After qualifying second at The Glen, the second of three races in the first round, Hamlin qualified 22nd and was caught up in a first lap incident when Corey Lajoie and Kyle Busch came together, collecting Hamlin and others. After extensive repairs, the No. 11 team was able to secure a 23rd place finish.

“Great effort by this FedEx Toyota team to keep us in it,” Hamlin said. “Obviously the car is just destroyed, so to finish 23rd – I guess there is a positive. We were certainly in a worst spot most of the day, and luckily, we had some attrition there at the end that helped us out.”

The poor finish means Hamlin finds himself just six points above the Playoff cutline leaving Watkins Glen and heading to the final race of the round at Bristol Motor Speedway, where the four drivers below the cutline at the end of that race are eliminated and fail to qualify for the Round of 12. This dire position isn’t just the result of one bad race for Hamlin, though.

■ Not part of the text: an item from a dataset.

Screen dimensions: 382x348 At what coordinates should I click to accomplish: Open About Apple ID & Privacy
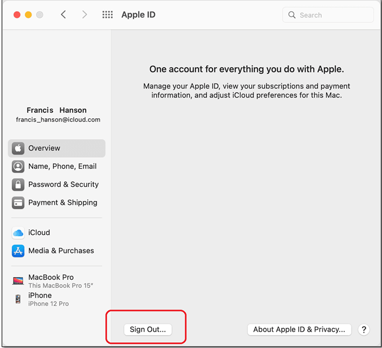(x=299, y=330)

Ahead of the penultimate race of the regular season, Toyota Racing Development, engine builder for all the Toyota teams, self-reported to NASCAR that it had accidently disassembled Hamlin’s Bristol-winning engine. The rule book requires all race-winning engines to be torn down by NASCAR as an extra inspection. However, to encourage cost-saving, engines are reused, so they are only inspected at the end of their life cycle and tuned by TRD prior to reuse.

TRD acknowledged that the oversight was entirely their fault, saying that they accidently treated the engine as a non-race winner since it was brought back in a later car that did not win. Regardless, since NASCAR was unable to tear down the engine, Hamlin’s team was assessed an L2 penalty, though they were given the lowest penalty possible in the rule book – a deduction of 75 regular season points and ten Playoff points.

While those Playoffs points are the only ones that directly carry into the postseason and impact Hamlin’s current points predicament, the loss of regular season points impacted Hamlin’s finishing position in the regular season standings, and drivers in the top ten at the end of the regular season get progressively fewer Playoff points as a reward.

So, despite the Playoff points from three race wins (which give a five Playoff point bonus), six stage wins (which give a single Playoff point bonus), and a sixth-place finish in the regular season standings, Hamlin only entered the Playoffs at Atlanta with a ten-point advantage to the cutline after the deduction for his penalty.

A small advantage like that to the cutline means that the first round is no longer as easy to advance through as it otherwise would have been, but Hamlin’s team didn’t seem to accommodate for that. After a 24th-place finish at Atlanta with no stage points to bolster it at Atlanta, Hamlin said he wasn’t really concerned because his team had set out with the goal of just getting 20 points from the race, a suprising nonchalance despite a slip in the points.

Despite finishing one place better than he did at Atlanta, Hamlin continued to slip in the points at The Glen – his recovery to 23rd still cost him a slip from entering two points above the cutline to leaving six points below.

And Bristol is a good track for the team, since Hamlin scored one of his three wins at it much earlier in the season. However, that win came amidst a highly unpredictable softer tire, and drivers have said that Bristol is now somewhat unpredictable this year as NASCAR experiments with compounds. Nonetheless, Hamlin is happy to be going back to the track.

“I feel like we can go there and win. We are going to an oval – back to a normal track,” Hamlin said. The races in the first round consisted of superspeedway-style Atlanta and the Watkins Glen road course. “We can control our own destiny there.”

But the twenty-points-only attitude is gone, and Hamlin knows he needs to go for a win or a big points haul. Asked whether it was possible for his No. 11 team to advance on points at Bristol, he was flippant about the likelihood.

“Yeah, if you run in the top two or three all day, absolutely,” Hamlin said.